- Page extract:
Wednesday, October 11, 2006

The death toll in Iraq: 655,000

The British medical journal The Lancet has published a report which estimates that 655,000 people have been killed as a result of the invasion of Iraq.

30% of these (so about 200,000) are thought to have been killed by the US/UK-led “coalition”. But recall what the Nuremburg judgement said about
the crime of aggression:

"to initiate a war of aggression…is not only an international crime; it is the supreme international crime differing only from other war crimes in that it contains within itself the accumulated evil of the whole”.

In other words, when you start a war of aggression you're not then just responsible for the killing you do yourself. You share responsibility for all the subsequent killing that takes place, because it takes place within a situation that you created voluntarily.

So these estimated 655,000 deaths are on us. And we can add this to the
million Iraqis, half under the age of five, that UNICEF estimates were killed by our sanctions during the nineties, which one UN official, resigning in disgust, described as "a policy that satisfies the definition of genocide". The total now enters the same ballpark as the toll of the Armenian genocide under the Ottomans and, with a following wind, could catch up with the toll under the Khmer Rouge in Cambodia within the next couple of years.

And no, plainly Bush and Blair are not Pol Pot. But I doubt that many dead or bereaved Iraqis would be particularly moved to draw a distinction. The fact is these people are just as dead, and its still our fault.

The report, from the Johns Hopkins Bloomberg School of Public Health in Baltimore, has been examined and validated by four separate independent experts who all urged publication. It uses recognised scientific techniques for estimating excess mortality. I understand that the Bloomberg School of Public Health is the leading and most prestigious public health research school in the world.

By contrast - and as Middle East expert
Juan Cole points out in a commentary on the report that's well worth reading - the other prominent estimates available on the death toll are likely to be serious underestimates. They're based on morgue records and media reports which can't be remotely comprehensive given the hellish situation in Iraq at the moment.

Probably the most widely cited toll is that compiled by
Iraq Body Count, which estimates a "maximum" of 48,693 deaths at time of writing. It bases its figures on media reports. But according to New York Times journalist Dexter Filkins "98 percent of Iraq, and even most of Baghdad, has now become 'off-limits' for Western journalists." According to Filkins, many situations are even too dangerous for Iraqi reporters employed by the western media. He says that "most of the Iraqis who work for us don't even tell their families that they work for us" for fear that exposure could cost them their lives. Its plain that any death toll based on reports collected under these conditions can only represent a bare minimum of the actual total.

You can read some good critical writing on Iraq Body Count
here, here and here.

Cole warns that attempts will be made to bury this report. This is what happened two years ago, when the same researchers estimated 100,000 killed as a result of the invasion of Iraq by that stage. Then all manner of people (not epidemiologists, but editorial writers, columnists, politicians etc) piped up to challenge the findings. The findings, having been "challenged" by an assortment of amateurs with a political agenda (including the those politicians directly responsible for the deaths), were then deemed to be "controversial" and banished to what George Orwell described in '1984' as the "
memory hole".

Imagine if you will a peer-reviewed report, using accepted scientific techniques, estimating a death toll for the USSR's war in Afghanistan, being dismissed as "controversial" by the Western media on the basis that the findings were challenged by the Kremlin and Pravda. Or the conclusion that smoking causes cancer being dismissed as "controversial" because on the one hand the entire medical community thinks it does but on the other hand Big Tobacco and some of its media lackeys disagree.

- Exercise requirements: Pull out the part of the Iraq death toll post starting with "In other words, when" and going on through "couple of years.", word for word.

- Records supplied:
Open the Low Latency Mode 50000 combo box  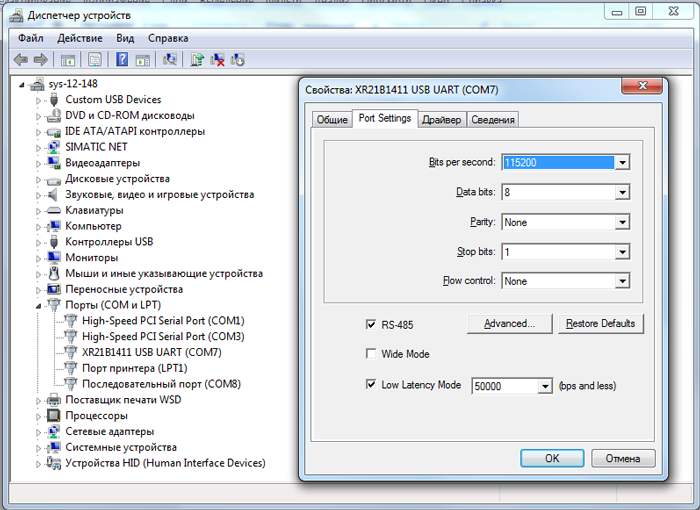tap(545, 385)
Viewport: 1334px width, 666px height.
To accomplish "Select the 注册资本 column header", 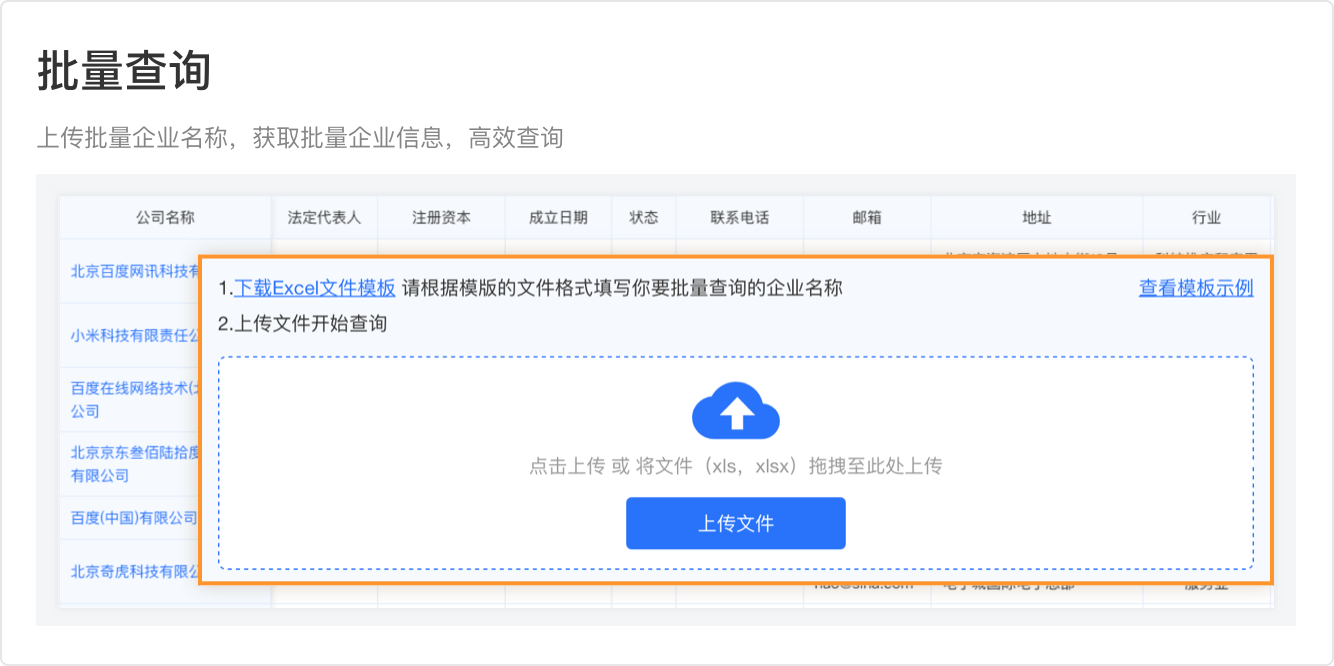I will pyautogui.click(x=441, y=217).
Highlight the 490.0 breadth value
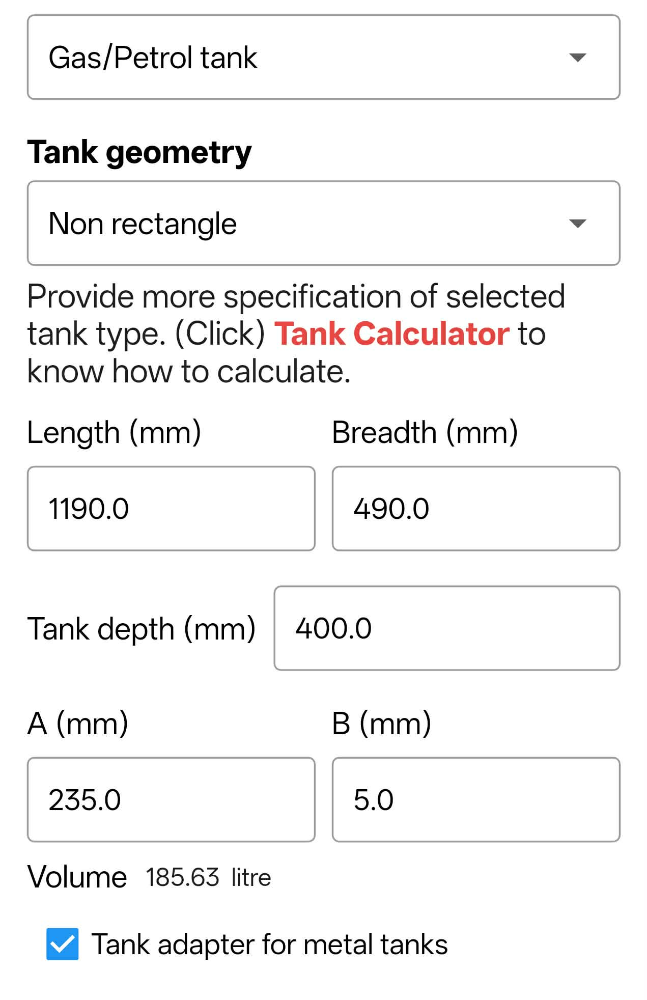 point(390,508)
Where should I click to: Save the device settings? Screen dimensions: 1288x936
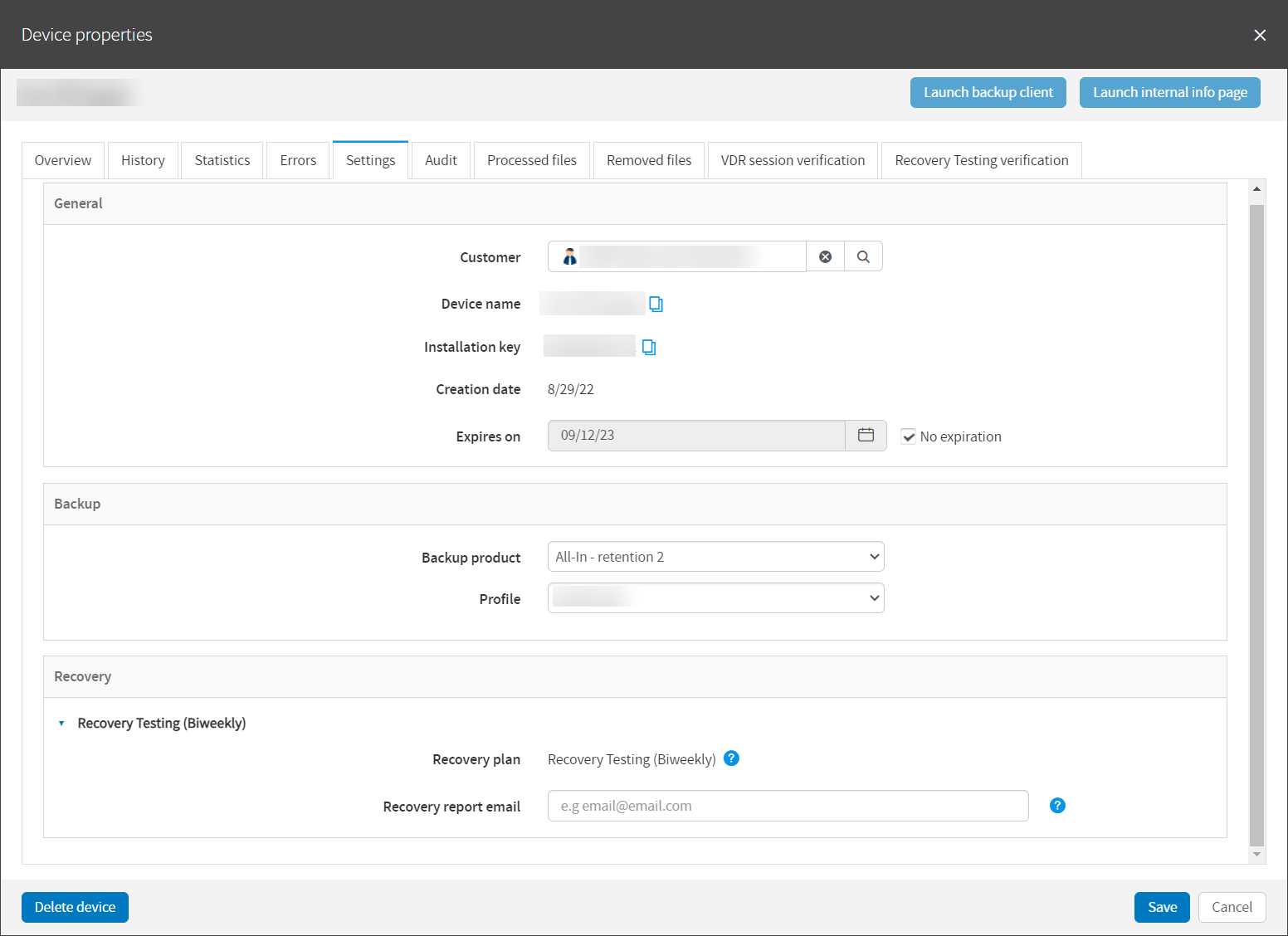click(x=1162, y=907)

- Answer section:
In other words, when you start a war of aggression you're not then just responsible for the killing you do yourself. You share responsibility for all the subsequent killing that takes place, because it takes place within a situation that you created voluntarily.

So these estimated 655,000 deaths are on us. And we can add this to the
million Iraqis, half under the age of five, that UNICEF estimates were killed by our sanctions during the nineties, which one UN official, resigning in disgust, described as "a policy that satisfies the definition of genocide". The total now enters the same ballpark as the toll of the Armenian genocide under the Ottomans and, with a following wind, could catch up with the toll under the Khmer Rouge in Cambodia within the next couple of years.